To do: State how many lines of the items below contain the string "button". Reply with the number only.

Data items:
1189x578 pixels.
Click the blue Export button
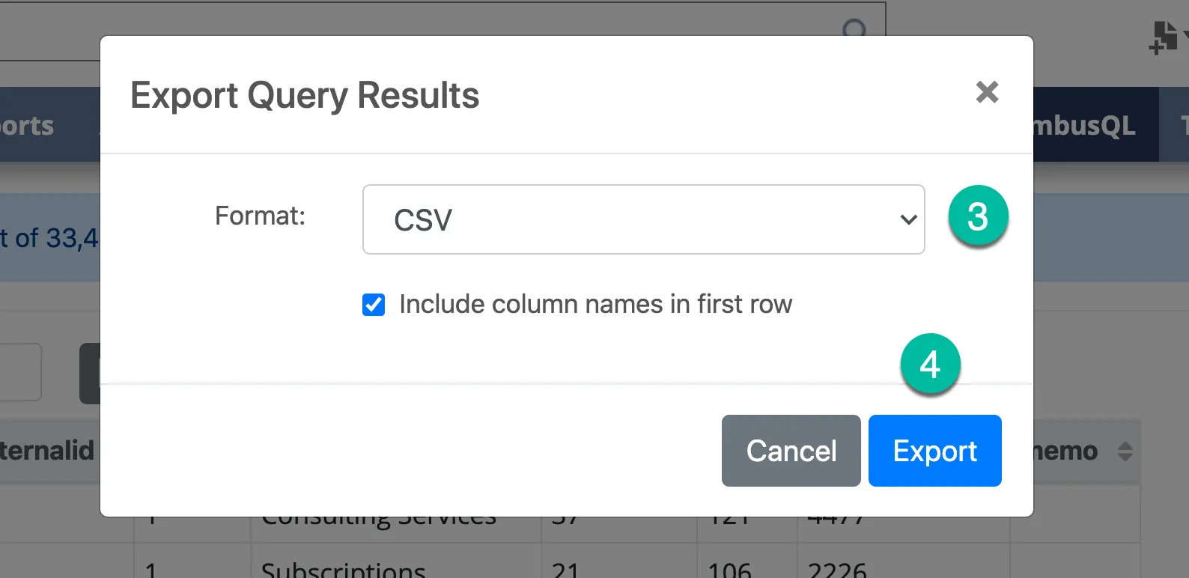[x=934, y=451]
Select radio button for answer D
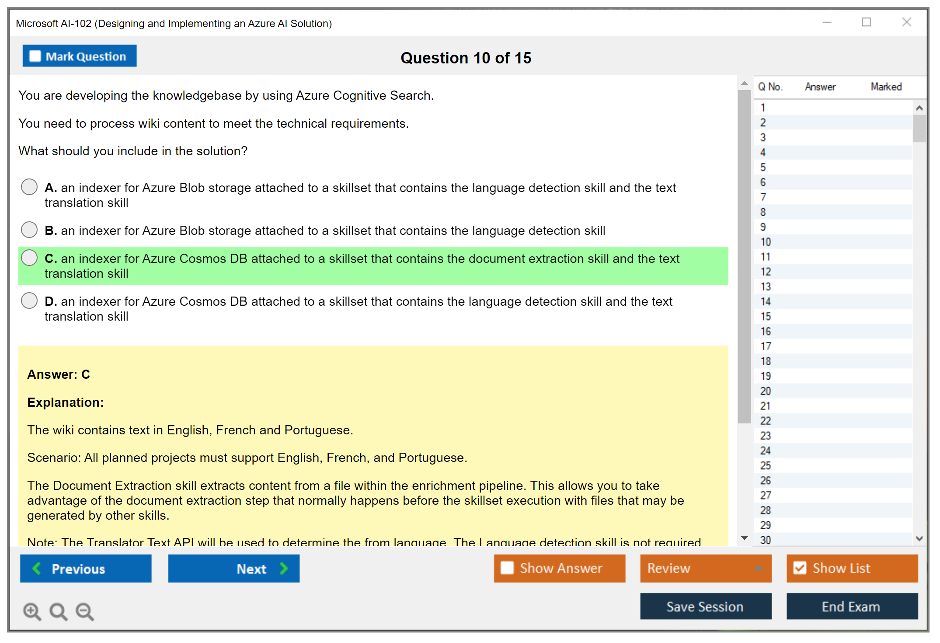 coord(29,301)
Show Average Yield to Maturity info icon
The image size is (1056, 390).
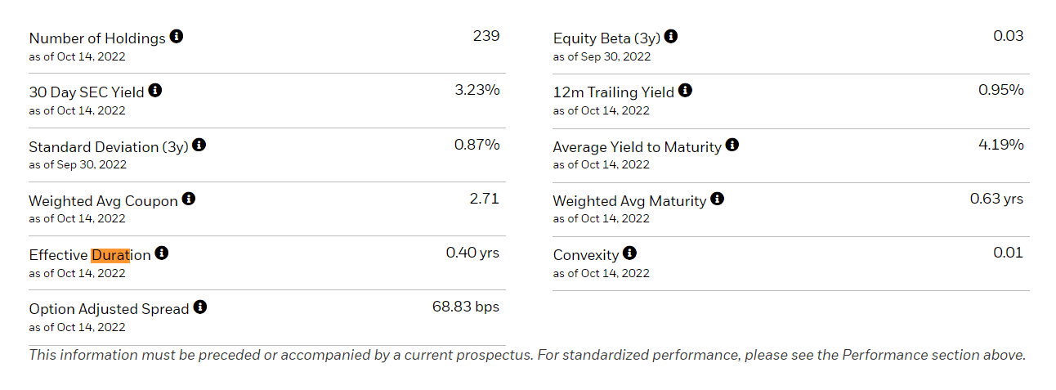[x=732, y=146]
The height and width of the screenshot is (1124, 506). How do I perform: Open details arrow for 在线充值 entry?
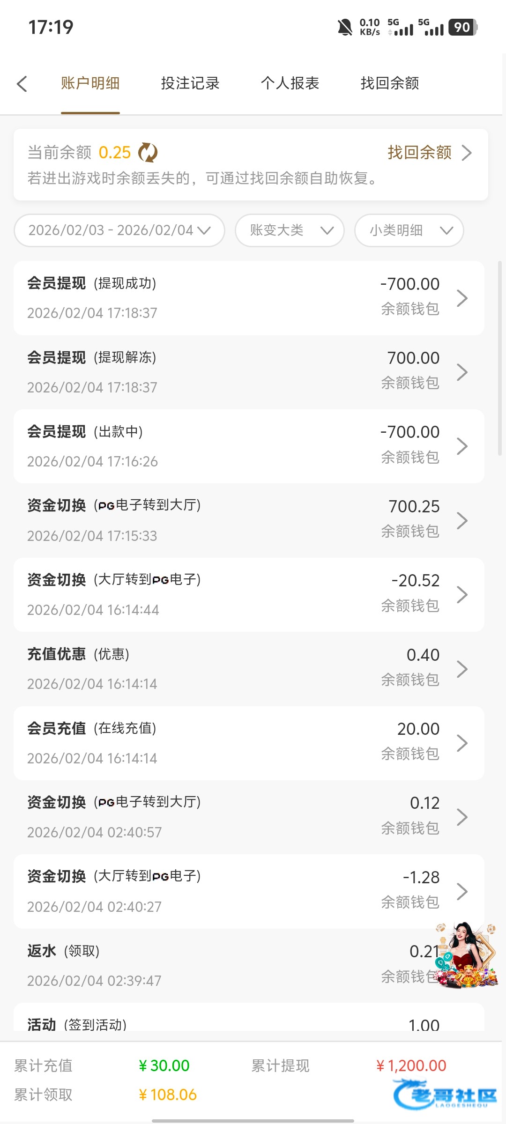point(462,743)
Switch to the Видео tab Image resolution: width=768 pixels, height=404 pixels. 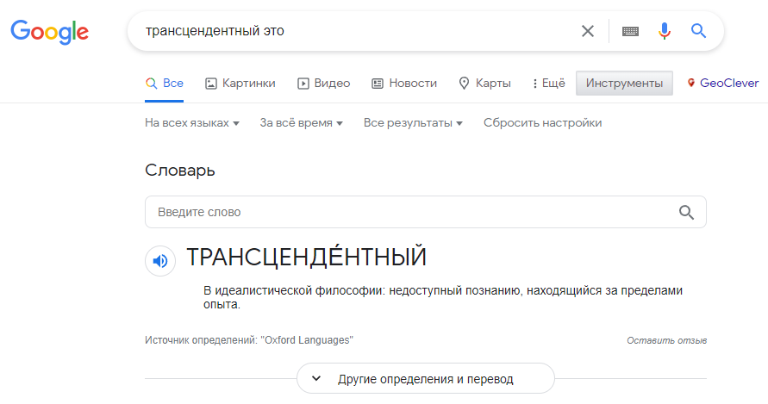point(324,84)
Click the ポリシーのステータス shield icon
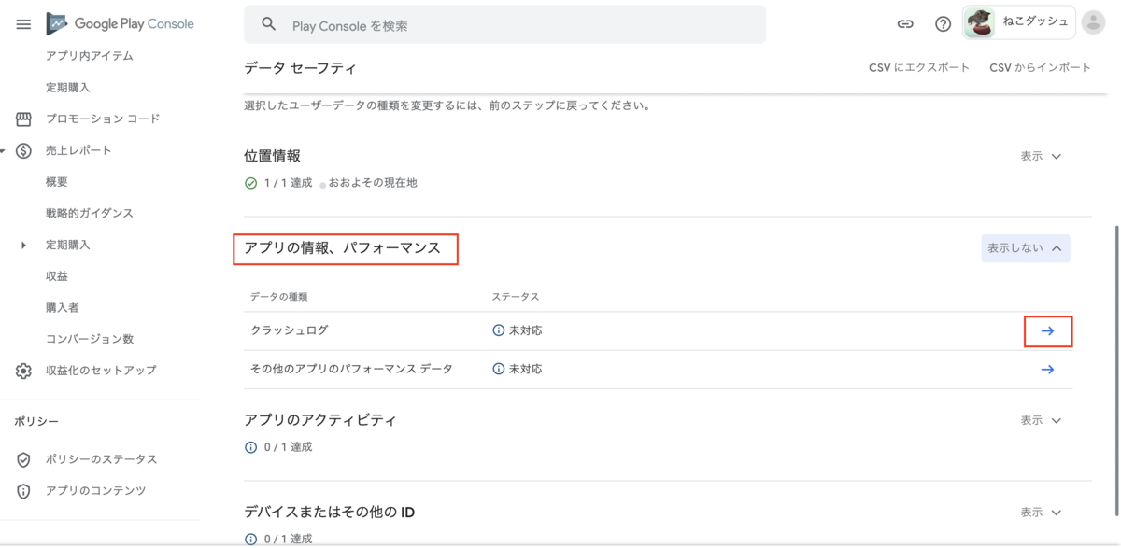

Full response: 2